Sister Sharon Eubank, director of LDS Charities and first counselor of the Relief Society general presidency, spoke at a recent conference held at the United Nations in Geneva.
During the Second Global Summit on Religion, Peace and Security, Sister Eubank referenced the Church’s history as refugees and spoke about the importance of reaching out to those in similar conditions today, the Daily Universe reported.
“Minorities and refugees and migrants have in common one thing, and it is that their dignity is at risk, and their otherness and their acuteness makes their needs particularly vulnerable.

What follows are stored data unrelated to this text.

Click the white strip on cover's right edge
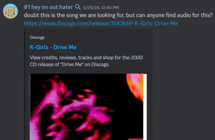(145, 107)
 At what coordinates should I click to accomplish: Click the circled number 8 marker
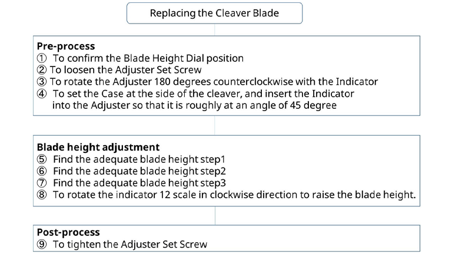click(41, 195)
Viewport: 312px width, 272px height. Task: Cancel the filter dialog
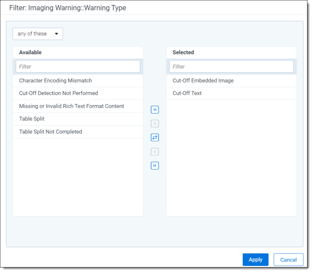point(288,260)
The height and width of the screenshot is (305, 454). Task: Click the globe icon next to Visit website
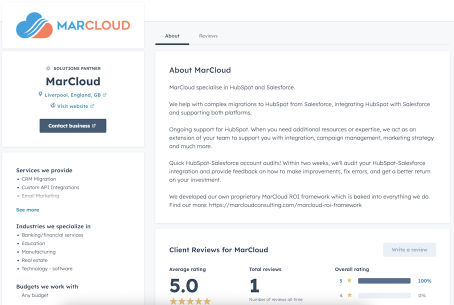[53, 106]
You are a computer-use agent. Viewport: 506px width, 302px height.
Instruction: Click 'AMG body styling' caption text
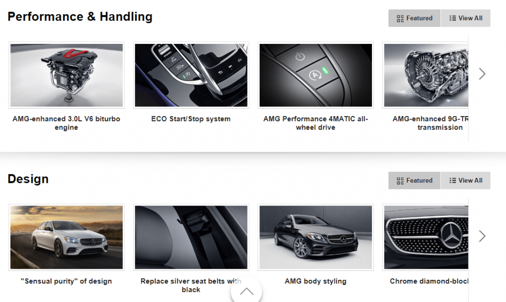[x=316, y=281]
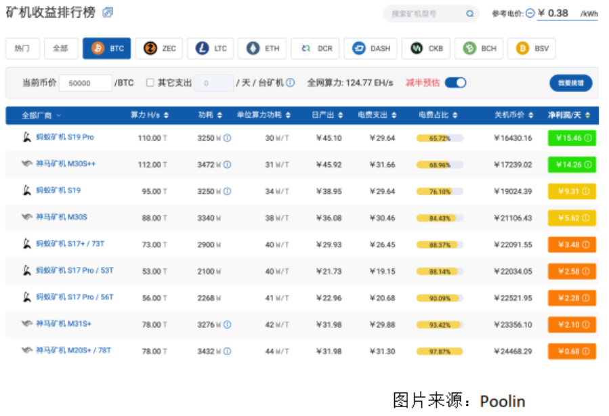Click info icon in ¥15.46 profit badge
The height and width of the screenshot is (416, 609).
(x=587, y=138)
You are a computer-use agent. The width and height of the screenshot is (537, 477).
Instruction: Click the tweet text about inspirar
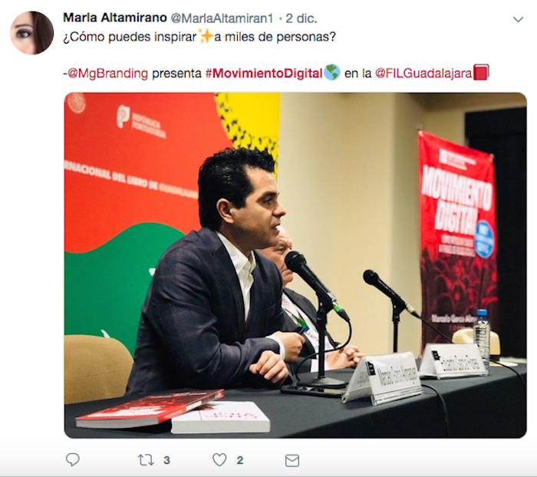click(x=199, y=37)
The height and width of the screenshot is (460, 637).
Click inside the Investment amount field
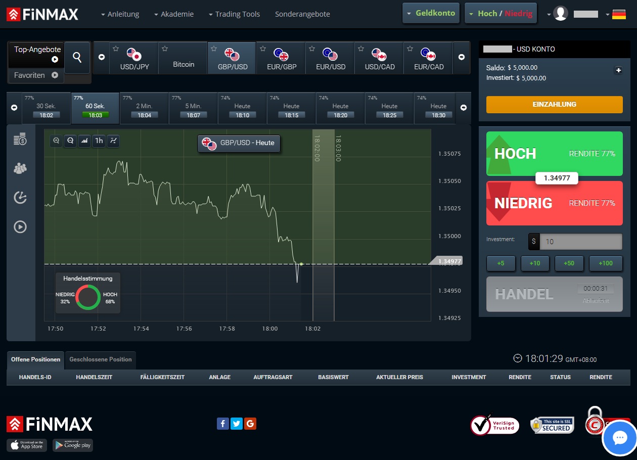point(580,242)
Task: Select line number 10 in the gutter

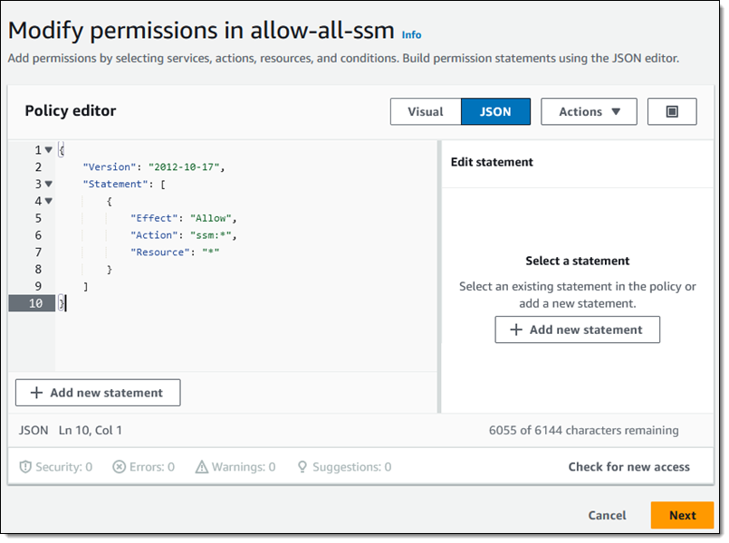Action: coord(35,303)
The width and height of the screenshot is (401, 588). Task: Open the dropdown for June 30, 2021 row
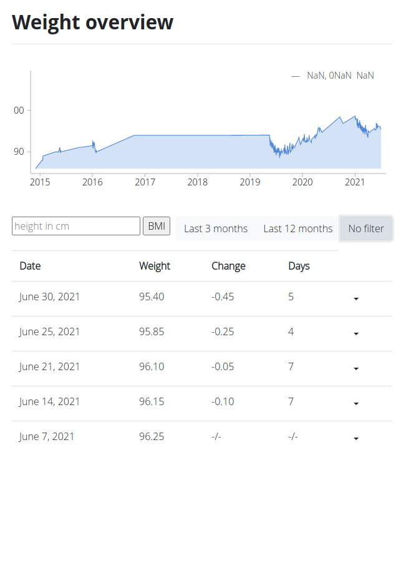click(x=355, y=299)
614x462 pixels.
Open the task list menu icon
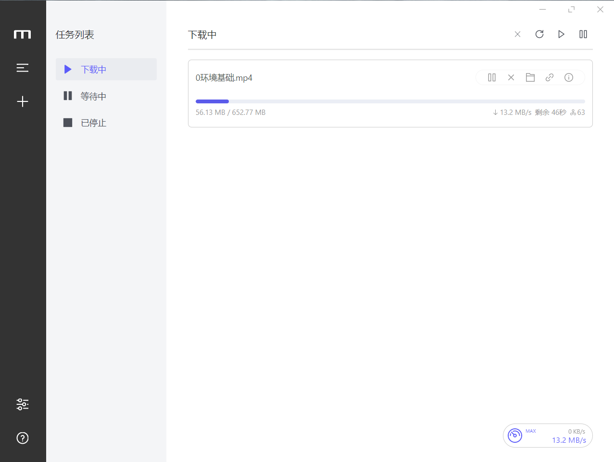tap(23, 68)
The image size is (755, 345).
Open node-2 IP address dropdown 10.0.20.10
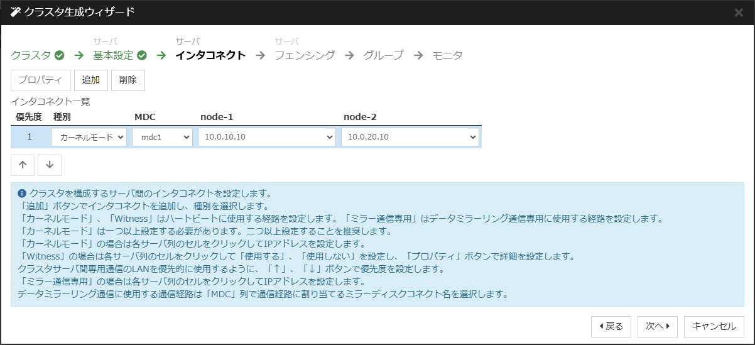click(x=410, y=137)
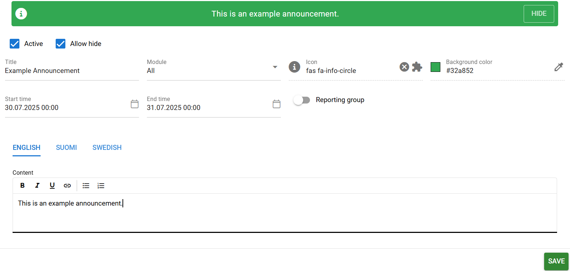Toggle underline formatting in editor toolbar
The width and height of the screenshot is (570, 271).
(x=52, y=185)
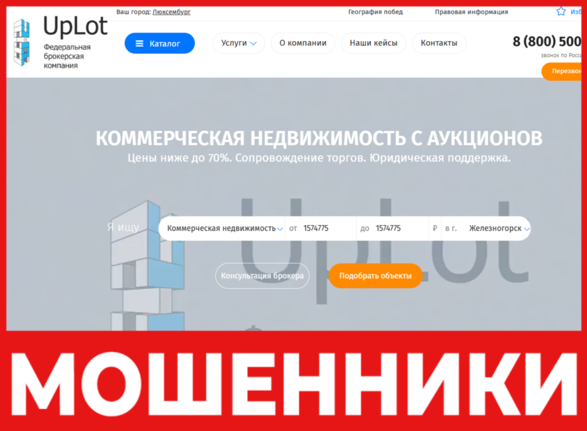Open the О компании page

click(303, 42)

And even worse, it often turns them into targets and scapegoats,” she said. “It is precisely in reaching out to these others that you see dignity come alive and are reminded about what democracy should mean and what development can mean and what development can mean.”
According to Newsroom, Sister Eubank also spoke about the role of both government and religion working together in society.
"The good that religion can do, especially when it comes to ... sustainable development goals, is amplified if religious groups work in partnership with each other, and with governments and non-governmental actors."
Additionally, she talked about preventing hate speech, religious intolerance and discrimination by being “authentic” examples of one’s faith.
“The best answer to Islamic extremism will be authentic Islam, just as the solution to Christian extremism will be authentic Christianity,” she said. “It will be the best of faith that defeats distorting versions of religious belief.”